Just that really. I am a single parent, work full-time, have 2 young kids and a boyfriend who I met a few months ago. We have not met each others kids yet so only see each other on my child free nights. This is usually once a week or at the weekend. Things are going really well with him but it feels like im drowning in the life/work/boyfriend balance. Before meeting him my only chance to have a much needed break was once a week when kids are at their dads. Now I see boyfriend in this time. If I dont then I wont see him until the following week so we spend 2 weeks apart. I want to see him and make an effort to maintain the relationship. I also try to be a hands on parent as much as possible. I just feel constantly exhausted and now have no time to myself ever. My job is very demanding and has been extra busy recently. I have been going to bed when the kids go! I have felt very stressed lately, feel like I'm juggling everything badly and getting annoyed. So, what gives? How do I balance life and boyfriend? Not see him as much? Change jobs? I've spoken to him but think he took it personally and didnt really understand that I have limited time to do anything. How do other single parents do it?

OP posts:
cindylouwhosplaits · 09/11/2020 19:08

I am just starting the same juggling act and it's exhausting! I separated from my husband in January and had Fridays and Saturdays to myself. Since dating, I've found I've been so tired as I don't get to do all the pottering around I used to do on a Saturday as we see each other.

I don't want to not see him and I can't really afford to drop a day at work which seems like the only other option. I'm WFH at the moment which means I get to have a quick tidy up and do a few bits I wouldn't normally do when in the office, but I dread to think how I will cope if/when I have to commute again.

I don't have any advice but I just wanted to let you know you're not alone.

Haziejane · 09/11/2020 19:19

Thank you @cindylouwhosplaits You sound exactly like me Smile Also wfh at the moment and have also thought about reducing hours to give myself an extra day to catch up with housework/everything else Confused

OP posts:
KylieKoKo · 09/11/2020 19:19

How rigid is your contact schedule?

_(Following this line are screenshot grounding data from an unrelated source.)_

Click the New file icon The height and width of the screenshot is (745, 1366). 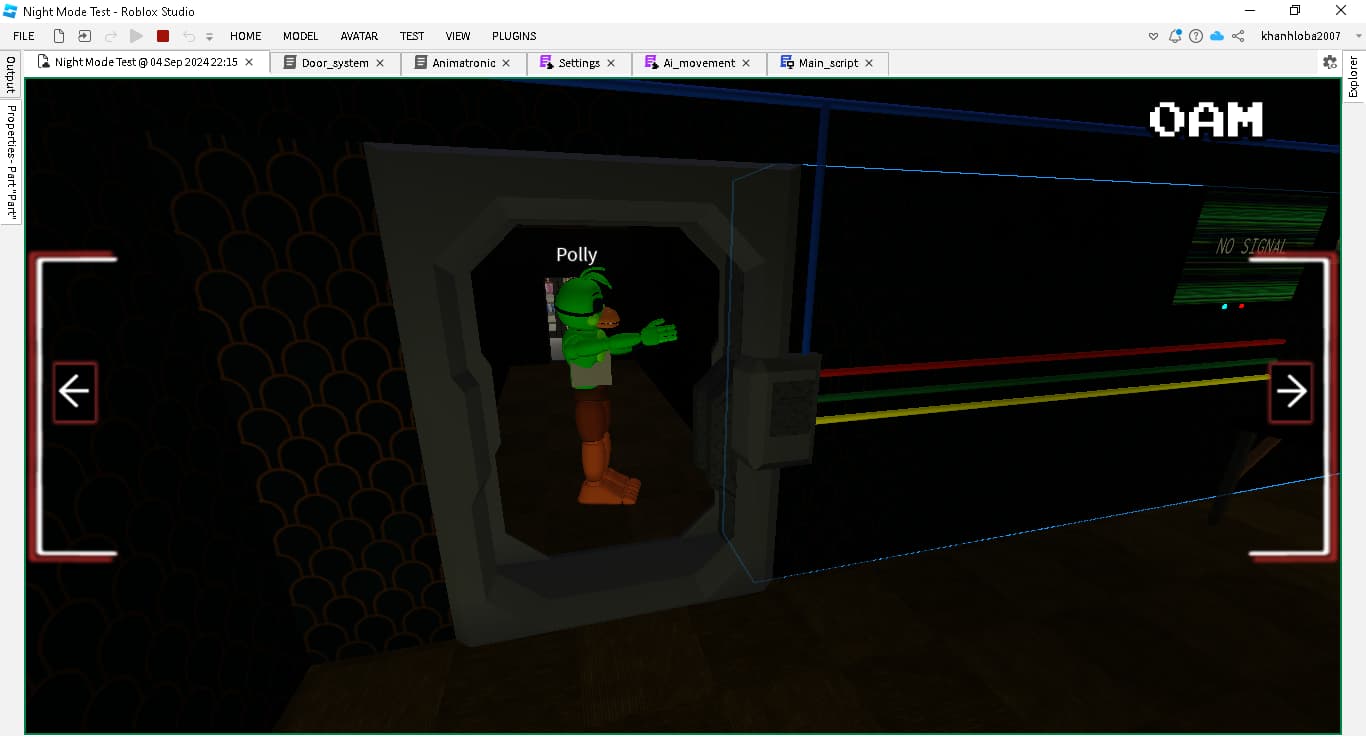pos(59,36)
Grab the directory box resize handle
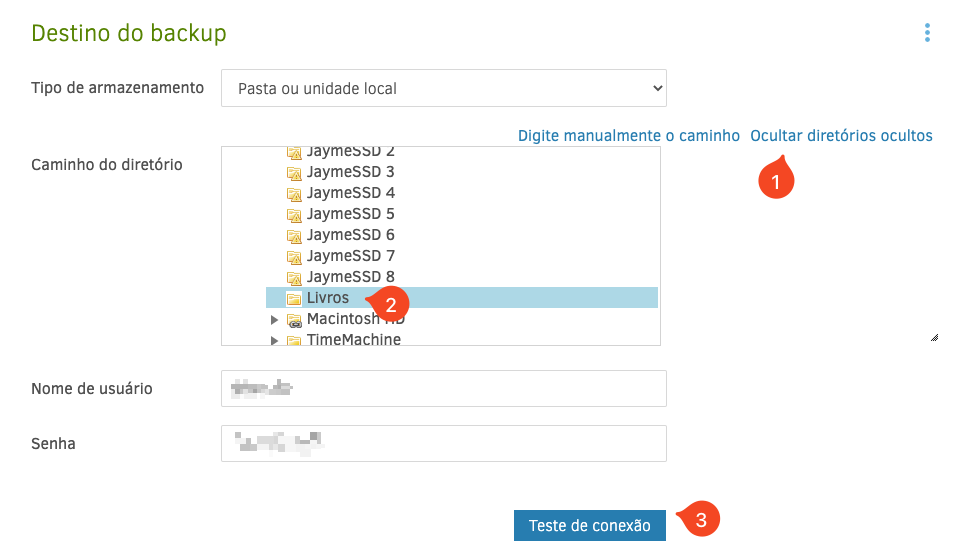965x559 pixels. coord(934,338)
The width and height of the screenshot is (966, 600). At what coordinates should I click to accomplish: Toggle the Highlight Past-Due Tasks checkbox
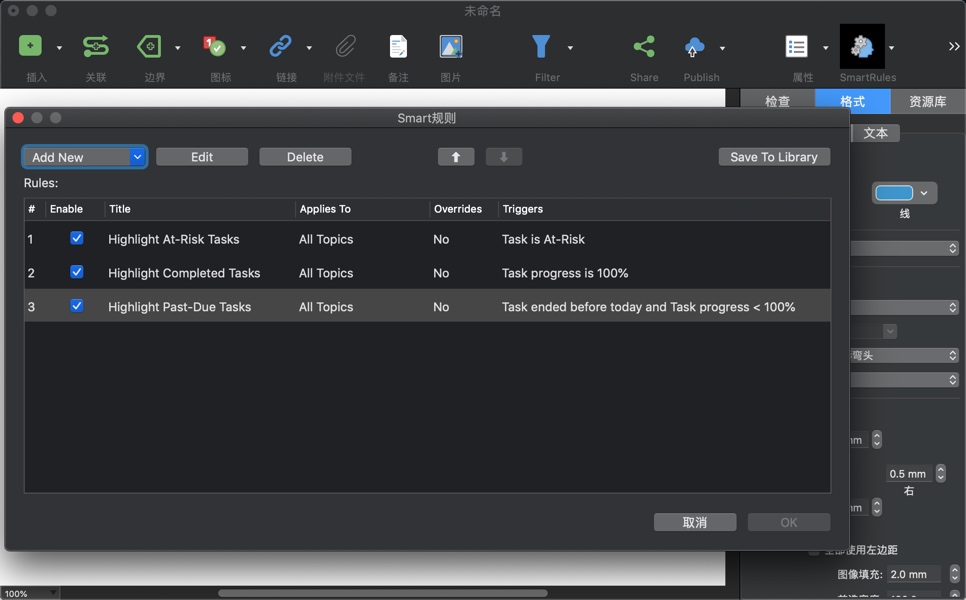[77, 307]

Would he not watch them for an extra night or two to give you a break?

Haziejane · 09/11/2020 19:31

@KylieKoKo it is fairly rigid, doing same schedule for years. Don't think kids dad would agree to permanent change but could always ask.

OP posts:
altiara · 09/11/2020 19:38

Have you tried The Organised Mum Method (TOMM), I’m just about to start doing it. I think it tells you to do a quick tidy/clean some basics (15 mins per day), then clean a room/area/set of rooms per day. Eg monday living room, Tuesday xxx etc. Then Friday’s you do a bit of a deep clean on one area/room. Then you have the weekend free.
You could arrange it so you do 10 mins tidy in the morning, 20 mins while cooking dinner. Then no housework on boyfriend days.

So I haven’t started it yet, but it sounds easy when telling someone else what to do!
I just think cutting down working days to do housework isn’t worth it, better to have the money and do a little bit of housework everyday. Obviously if you have other stuff to do, then good idea, but cleaning isn’t worth it. (Or I might be projecting - if it was me, I wouldn’t do the housework!)
I also bought my DS (age 11) a flash speed mop so now he does the mopping which motivates me to hoover first.

princessconsulabananahammock · 09/11/2020 22:02

Does your boyfriend get to have the life balance @Haziejane? If he does explain from your point of view as it’s okay for him to get it. Not having a go here.

RantyAnty · 09/11/2020 23:16

Can you get a housekeeper in once a week?